Exact copy, pictures excluded: set down only the lines from the one with "You are a GUI" through the end of the entries, keeping both end lines.

[[ Task data, beginning ]]

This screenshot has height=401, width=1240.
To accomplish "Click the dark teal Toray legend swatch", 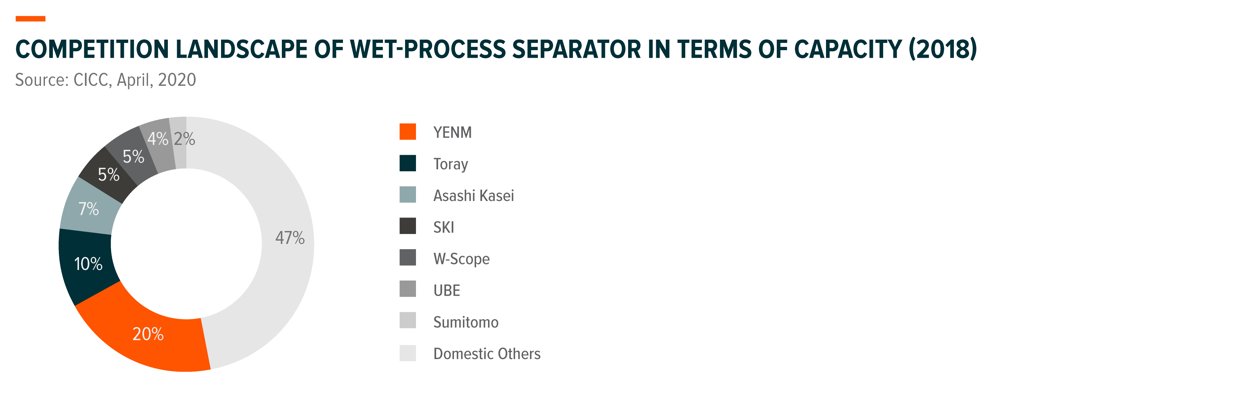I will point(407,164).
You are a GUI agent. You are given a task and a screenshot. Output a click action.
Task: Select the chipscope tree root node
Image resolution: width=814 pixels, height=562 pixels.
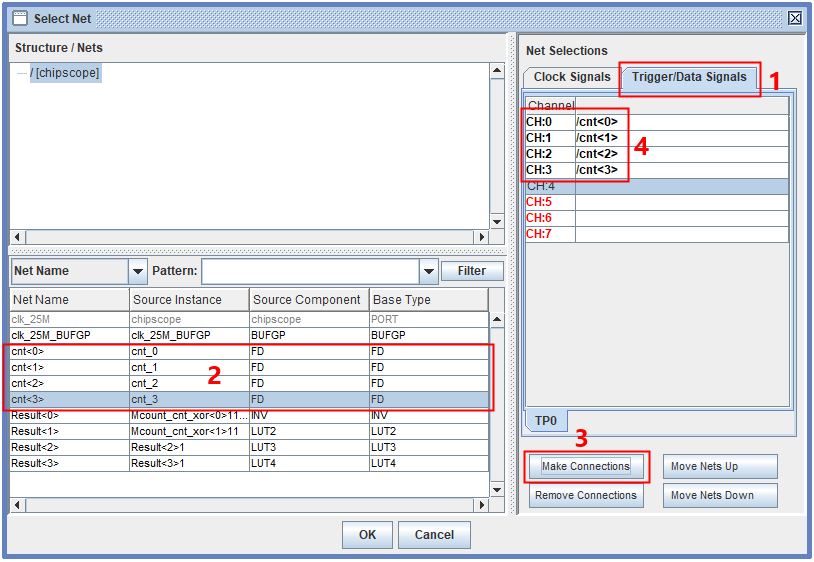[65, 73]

[[ Task data, end ]]

**Output below**:
You are a GUI agent. You are given a task and a screenshot. Output a click action.
Task: Select the chipscope tree root node
Image resolution: width=814 pixels, height=562 pixels.
[65, 73]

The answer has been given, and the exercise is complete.